Get Out and Stay Out: New Insights Into DNA Methylation Reprogramming in Mammals

Abstract

Vertebrate genomes are marked by notably high levels of 5-cytosine DNA methylation (5meC). The clearest function of DNA methylation among members of the subphylum is repression of potentially deleterious transposable elements (TEs). However, enrichment in the bodies of protein coding genes and pericentromeric heterochromatin indicate an important role for 5meC in those genomic compartments as well. Moreover, DNA methylation plays an important role in silencing of germline-specific genes. Impaired function of major components of DNA methylation machinery results in lethality in fish, amphibians and mammals. Despite such apparent importance, mammals exhibit a dramatic loss and regain of DNA methylation in early embryogenesis prior to implantation, and then again in the cells specified for the germline. In this minireview we will highlight recent studies that shine light on two major aspects of embryonic DNA methylation reprogramming: (1) The mechanism of DNA methylation loss after fertilization and (2) the protection of discrete loci from ectopic DNA methylation deposition during reestablishment. Finally, we will conclude with some extrapolations for the evolutionary underpinnings of such extraordinary events that seemingly put the genome under unnecessary risk during a particularly vulnerable window of development.
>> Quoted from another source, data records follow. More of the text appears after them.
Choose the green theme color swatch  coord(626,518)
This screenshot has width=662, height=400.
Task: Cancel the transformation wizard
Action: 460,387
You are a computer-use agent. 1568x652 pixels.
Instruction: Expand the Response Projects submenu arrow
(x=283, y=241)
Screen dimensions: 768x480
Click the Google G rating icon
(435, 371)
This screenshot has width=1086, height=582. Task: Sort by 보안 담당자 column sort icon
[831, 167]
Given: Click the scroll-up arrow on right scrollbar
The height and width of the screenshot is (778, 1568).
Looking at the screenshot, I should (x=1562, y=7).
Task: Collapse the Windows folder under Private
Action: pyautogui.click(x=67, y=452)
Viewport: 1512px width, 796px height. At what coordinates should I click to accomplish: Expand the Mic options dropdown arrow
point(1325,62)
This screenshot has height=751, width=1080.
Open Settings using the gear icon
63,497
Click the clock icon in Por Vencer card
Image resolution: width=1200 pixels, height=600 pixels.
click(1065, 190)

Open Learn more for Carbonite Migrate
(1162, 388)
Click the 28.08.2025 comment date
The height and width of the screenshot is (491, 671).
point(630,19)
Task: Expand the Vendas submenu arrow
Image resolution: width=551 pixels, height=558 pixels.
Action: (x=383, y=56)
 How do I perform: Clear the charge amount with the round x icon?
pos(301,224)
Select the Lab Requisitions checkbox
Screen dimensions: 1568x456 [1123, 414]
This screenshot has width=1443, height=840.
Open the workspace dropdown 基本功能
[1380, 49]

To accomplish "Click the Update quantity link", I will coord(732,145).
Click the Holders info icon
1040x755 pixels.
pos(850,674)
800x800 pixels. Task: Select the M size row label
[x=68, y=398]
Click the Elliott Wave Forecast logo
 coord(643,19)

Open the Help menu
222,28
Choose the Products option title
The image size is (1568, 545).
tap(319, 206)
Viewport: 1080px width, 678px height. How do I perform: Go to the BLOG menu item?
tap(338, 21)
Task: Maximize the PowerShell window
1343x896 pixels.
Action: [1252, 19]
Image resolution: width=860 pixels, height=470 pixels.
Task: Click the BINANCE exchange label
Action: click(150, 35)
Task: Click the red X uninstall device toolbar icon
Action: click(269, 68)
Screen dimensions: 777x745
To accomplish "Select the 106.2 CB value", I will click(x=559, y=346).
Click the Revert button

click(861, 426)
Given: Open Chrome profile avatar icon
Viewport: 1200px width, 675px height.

Keywords: DNA methylation; embryonic stem cells (ESC); epigenetics; mammalian development; reprogramming.

Figure 1

Mechanism of DPPA3-mediated DNA demethylation. (A) After DNA replication, the SRA domain of UHRF1 binds to hemimethylated CpG, flipping out the methylated cytosine. Recruitment of DNMT1 directs methylation of the symmetrical unmethylated cytosine on the daughter strand. Crucially, UHRF1 must bind to histone H3 through its PHD domain. DPPA3 binds to the PHD domain, disrupting UHRF1's interaction with chromatin leading to impaired DNA maintenance methylation. (B) Top panel: In mouse ESCs, PRDM14 recruits TET1 and TET2 roughly 2 kb upstream of the Dppa3 promoter, leading to its demethylation and activation. Bottom panel: in Tet1/2 double mutants, increased DNA methylation at the Dppa3 gene corresponds with repression. Thus, active demethylation of this one gene is required for global passive demethylation. This mechanism likely does not occur during embryonic DNA methylation reprogramming, but may help explain the wave of DNA demethylation that occurs in the male and female germlines.

Figure 2

DPPA2/4-mediated regulation of developmental genes. (A) DPPA2/4 bind a subset of developmental genes, and recruit the COMPASS and PRC2 complexes, which deposit H3K4me3 and H3K27me3, respectively. These genes are then poised to activate in the proper developmental context. The H3K4me3 protects this class of promoter from de novo DNA methylation. (B) In Dppa2/4 mutant ESCs, genes that are normally targeted by DPPA2/4 are susceptible to aberrant de novo DNA methyltransferase activity, preventing the ability of this class of genes to activate during differentiation.